The Institute for Conservation and Restoration (IBR) is responsible for the valuable and unique collections of the Bayerische Staatsbibliothek and other Bavarian libraries. Thus, the conservation projects mainly involve medieval manuscripts, incunabula, rare books, music manuscripts and historical sheet music, atlases and maps, as well as the personal documents of famous individuals. However, various objects from other cultures, e.g., palm leaf manuscripts, are treated as well. Professional conservation of these unique objects requires excellent skills and comprehensive knowledge of suitable methods of conservation and the ethics of conservation.

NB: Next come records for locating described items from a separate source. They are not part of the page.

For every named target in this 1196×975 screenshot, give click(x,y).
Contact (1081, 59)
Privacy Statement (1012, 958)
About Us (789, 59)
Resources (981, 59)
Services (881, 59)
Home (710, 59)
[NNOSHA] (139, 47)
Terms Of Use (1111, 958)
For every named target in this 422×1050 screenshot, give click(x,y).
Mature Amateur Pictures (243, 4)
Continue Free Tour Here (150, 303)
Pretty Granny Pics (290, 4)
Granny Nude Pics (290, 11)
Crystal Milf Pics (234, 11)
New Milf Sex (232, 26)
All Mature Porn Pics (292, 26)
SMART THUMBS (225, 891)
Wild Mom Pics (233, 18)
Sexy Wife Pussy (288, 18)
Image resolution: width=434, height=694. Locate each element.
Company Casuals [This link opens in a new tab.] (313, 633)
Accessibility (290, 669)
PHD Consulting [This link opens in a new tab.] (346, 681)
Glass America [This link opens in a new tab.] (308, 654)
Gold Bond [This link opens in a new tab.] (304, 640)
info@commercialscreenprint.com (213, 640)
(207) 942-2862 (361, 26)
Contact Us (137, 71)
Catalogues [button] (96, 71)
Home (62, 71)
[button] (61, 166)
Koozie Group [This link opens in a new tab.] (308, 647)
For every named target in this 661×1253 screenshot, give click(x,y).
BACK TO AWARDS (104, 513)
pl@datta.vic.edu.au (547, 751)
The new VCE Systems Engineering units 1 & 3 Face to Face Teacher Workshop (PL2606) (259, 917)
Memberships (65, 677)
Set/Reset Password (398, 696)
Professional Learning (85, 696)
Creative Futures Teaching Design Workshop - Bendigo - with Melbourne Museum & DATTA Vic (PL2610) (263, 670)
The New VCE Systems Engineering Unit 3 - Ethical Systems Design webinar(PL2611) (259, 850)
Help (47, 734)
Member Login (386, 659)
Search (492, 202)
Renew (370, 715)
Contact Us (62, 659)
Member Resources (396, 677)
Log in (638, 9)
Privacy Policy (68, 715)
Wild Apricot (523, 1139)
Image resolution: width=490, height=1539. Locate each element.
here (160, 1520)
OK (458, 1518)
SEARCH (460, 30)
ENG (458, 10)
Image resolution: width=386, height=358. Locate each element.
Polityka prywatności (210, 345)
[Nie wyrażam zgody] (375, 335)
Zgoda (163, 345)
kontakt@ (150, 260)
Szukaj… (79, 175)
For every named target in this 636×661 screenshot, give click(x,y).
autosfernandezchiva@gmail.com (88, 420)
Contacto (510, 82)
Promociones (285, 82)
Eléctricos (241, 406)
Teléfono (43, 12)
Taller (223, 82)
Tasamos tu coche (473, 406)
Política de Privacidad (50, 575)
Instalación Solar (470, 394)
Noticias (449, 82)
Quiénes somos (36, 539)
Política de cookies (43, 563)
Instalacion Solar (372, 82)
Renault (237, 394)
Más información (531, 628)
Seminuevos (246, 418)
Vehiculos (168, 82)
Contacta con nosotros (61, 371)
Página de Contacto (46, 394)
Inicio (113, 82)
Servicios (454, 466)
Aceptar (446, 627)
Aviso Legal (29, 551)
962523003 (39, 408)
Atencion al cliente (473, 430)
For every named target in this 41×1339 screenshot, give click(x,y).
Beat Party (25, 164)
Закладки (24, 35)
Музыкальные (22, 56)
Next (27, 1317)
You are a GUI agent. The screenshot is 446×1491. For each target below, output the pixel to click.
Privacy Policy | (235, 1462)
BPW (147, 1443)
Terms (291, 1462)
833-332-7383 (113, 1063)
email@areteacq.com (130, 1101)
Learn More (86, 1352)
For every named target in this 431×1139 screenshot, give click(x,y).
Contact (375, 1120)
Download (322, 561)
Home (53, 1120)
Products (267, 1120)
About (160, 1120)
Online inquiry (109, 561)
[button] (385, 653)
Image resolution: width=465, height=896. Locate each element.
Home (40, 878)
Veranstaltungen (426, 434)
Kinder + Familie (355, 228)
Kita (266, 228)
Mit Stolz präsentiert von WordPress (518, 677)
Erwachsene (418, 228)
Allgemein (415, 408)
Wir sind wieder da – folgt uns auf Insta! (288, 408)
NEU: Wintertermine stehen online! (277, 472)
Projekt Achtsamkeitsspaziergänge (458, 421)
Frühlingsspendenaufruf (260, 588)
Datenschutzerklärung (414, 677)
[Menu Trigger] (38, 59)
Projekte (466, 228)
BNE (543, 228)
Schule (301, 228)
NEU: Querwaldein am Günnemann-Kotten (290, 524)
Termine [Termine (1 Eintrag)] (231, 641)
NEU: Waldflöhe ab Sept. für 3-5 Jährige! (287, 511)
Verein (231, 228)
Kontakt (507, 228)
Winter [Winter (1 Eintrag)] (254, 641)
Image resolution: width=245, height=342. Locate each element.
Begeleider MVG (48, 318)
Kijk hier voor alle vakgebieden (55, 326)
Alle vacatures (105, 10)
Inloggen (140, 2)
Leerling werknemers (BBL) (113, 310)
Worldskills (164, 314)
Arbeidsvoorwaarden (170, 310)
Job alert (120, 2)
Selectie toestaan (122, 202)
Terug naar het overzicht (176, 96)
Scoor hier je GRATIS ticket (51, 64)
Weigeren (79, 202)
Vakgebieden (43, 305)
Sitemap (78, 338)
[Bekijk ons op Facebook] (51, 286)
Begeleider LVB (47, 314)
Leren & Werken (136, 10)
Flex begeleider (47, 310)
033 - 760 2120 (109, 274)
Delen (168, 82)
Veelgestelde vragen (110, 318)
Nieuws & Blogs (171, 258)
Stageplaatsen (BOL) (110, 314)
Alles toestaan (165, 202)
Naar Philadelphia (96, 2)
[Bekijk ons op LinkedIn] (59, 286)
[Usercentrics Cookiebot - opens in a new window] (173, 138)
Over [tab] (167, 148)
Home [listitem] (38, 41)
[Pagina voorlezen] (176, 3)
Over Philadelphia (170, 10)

In contrast to museum objects presented in showcases, books are always subjected to a high degree of mechanical stress: A book is not only viewed from the outside, but its content, including the text and artistic design, are at the center of interest. As a result, book conservation requires us to combine conservation with usability of the book. Moreover, different objects have been impacted by different types of damage, meaning that suitable conservation procedures need to be decided upon on a case-by-case basis.
In medieval book illumination, for example, different types of damage may impact the painting layer over the course of centuries. Tears, cracks or abrasion are a threat to the splendidly designed pages. The causes of these types of damage may be the painting technique, the materials, as well as external influences. To consolidate the painting layer, stability tests are first carried out under the microscope, by minimally touching the paint flakes with a very fine paint brush. If, on the one hand, the paint flakes are labile, sturgeon glue (isinglass) is applied with a brush. On the other hand, if the surface is powdery, the glue is applied in form of an aerosol.
The IBR has researched and further developed a large variety of conservation techniques for paper, parchment, as well as ink and dye damages. Thus, missing pieces in the paper can be replaced inconspicuously today. For this purpose, it is key to exactly determine both the color of the paper and the size of the missing piece to be amended. Accurate color values and precise measurements of the thickness and required dimensions of the paper to be replaced allow us to produce a perfect complement of the paper based on differentially dyed fibres.
A further common type of damage to manuscripts and coloured pages consists in the deterioration of the parchment or paper caused by metal ions and acids in inks and paints. Such objects are particularly vulnerable where the writing is based on iron gall ink, and where paintings are based on copper-containing pigments. The parts in question become brittle and erosion occurs, while the harmful substances keep advancing into previously undamaged areas. Since moisture would further accelerate the deterioration, we developed a method in which damaged areas are laminated with an acrylate-coated, extremely thin Japanese tissue paper. Using this method, we can both prevent further ingress of moisture and stabilize the areas in danger of being lost. Following the conservation, a digital copy of the book can be produced for further use, ensuring that the original work is protected from further mechanical stress.